I never thought of myself as a political leader. Growing up, while I was certainly interested in political processes and how legislation was passed, I never considered the role I could play in such a system. Perhaps this was because there were few political leaders who looked like me, who shared my identity as an Indian-American first generation female immigrant. Perhaps this was because I couldn’t fully grasp how political advocacy affected my life in meaningful ways. My experience as a teacher changed that thinking.
In the classroom, I was confronted by the very personal ways in which political processes influenced my students and me. I was especially alarmed by how major policy decisions that impacted teachers, including evaluations and pay, are crafted without deliberate input from teachers themselves. This and other realities propelled me to attend policy school to gain a better understanding of strategies that could support and enhance good teaching. In my current role as a policy analyst in North Carolina, I research and write policy reports that address some of the issues affecting teachers in the state. My work job has also illustrated two fundamental tensions between policy and advocacy: First, good policy has to be ultimately balanced with what is politically feasible. Second, and more importantly, good policy will not go very far if it isn’t advanced by political leaders.
It was this realization that compelled me to apply for LEE’s Asian American and Pacific Islander Political Leadership Program. I wanted to learn about bridging the divide between politics and policy while also gaining practical skills around fundraising and developing a message.

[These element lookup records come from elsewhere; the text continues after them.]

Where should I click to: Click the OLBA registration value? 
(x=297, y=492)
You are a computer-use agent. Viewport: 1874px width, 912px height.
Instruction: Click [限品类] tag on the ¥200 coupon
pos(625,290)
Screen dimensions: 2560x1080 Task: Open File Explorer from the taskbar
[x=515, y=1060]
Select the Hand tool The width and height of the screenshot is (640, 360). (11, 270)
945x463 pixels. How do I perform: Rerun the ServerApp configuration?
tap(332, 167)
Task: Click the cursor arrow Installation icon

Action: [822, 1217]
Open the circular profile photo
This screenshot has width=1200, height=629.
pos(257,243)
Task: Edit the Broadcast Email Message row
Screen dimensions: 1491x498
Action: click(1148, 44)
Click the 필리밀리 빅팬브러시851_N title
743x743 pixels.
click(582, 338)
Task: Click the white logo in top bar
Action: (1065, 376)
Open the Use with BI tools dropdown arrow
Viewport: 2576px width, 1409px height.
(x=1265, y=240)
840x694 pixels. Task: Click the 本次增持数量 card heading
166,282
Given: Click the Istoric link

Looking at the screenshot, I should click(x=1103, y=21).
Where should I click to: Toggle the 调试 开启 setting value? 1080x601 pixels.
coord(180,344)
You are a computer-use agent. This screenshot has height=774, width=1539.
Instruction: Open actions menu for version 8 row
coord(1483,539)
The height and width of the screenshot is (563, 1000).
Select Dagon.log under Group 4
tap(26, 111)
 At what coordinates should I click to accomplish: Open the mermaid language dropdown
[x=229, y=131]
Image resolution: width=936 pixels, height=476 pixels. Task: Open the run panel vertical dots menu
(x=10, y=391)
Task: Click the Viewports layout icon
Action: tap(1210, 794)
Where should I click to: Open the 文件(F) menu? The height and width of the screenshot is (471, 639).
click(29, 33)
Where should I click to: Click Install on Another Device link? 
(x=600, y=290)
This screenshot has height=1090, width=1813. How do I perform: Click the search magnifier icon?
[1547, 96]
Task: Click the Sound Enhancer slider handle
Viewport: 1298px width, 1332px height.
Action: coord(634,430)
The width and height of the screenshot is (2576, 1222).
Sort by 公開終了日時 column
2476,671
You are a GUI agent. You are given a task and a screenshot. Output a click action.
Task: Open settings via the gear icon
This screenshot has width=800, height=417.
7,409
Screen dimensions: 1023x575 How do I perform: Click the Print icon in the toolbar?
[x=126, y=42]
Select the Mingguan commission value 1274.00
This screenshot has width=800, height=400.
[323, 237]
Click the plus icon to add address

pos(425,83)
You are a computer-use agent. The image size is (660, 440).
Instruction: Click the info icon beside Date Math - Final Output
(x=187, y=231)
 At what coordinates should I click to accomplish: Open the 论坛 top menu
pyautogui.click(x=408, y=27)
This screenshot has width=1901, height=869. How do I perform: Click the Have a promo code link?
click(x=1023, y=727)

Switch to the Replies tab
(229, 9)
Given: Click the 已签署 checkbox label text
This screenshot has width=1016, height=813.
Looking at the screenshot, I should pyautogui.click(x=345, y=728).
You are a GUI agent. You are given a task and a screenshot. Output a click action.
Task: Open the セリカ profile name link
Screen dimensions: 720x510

I learned all this and so much more during the October workshop held in Oakland. Stephanie Chang, a newly elected state representative in Michigan, and other excellent facilitators provided intensive training around developing our stories. We also learned about each other’s life trajectories and motivations for running for office. I found this particularly important because the Asian American and Pacific Islander experience has been historically erased or overlooked when discussing race, ethnicity and identity in America. We are only considered people of color when it is politically expedient or convenient.
My participation in the workshop also renewed my commitment to my local community. In addition to attending school board meetings, I began volunteering for a local state senate candidate. Perhaps what I gained most from the workshop was a deeper confidence in my ability. I left Oakland with the belief that when I run for public office, I will be able to lean on my various networks for support. This sense of empowerment will continue to fuel my passion for educational equity.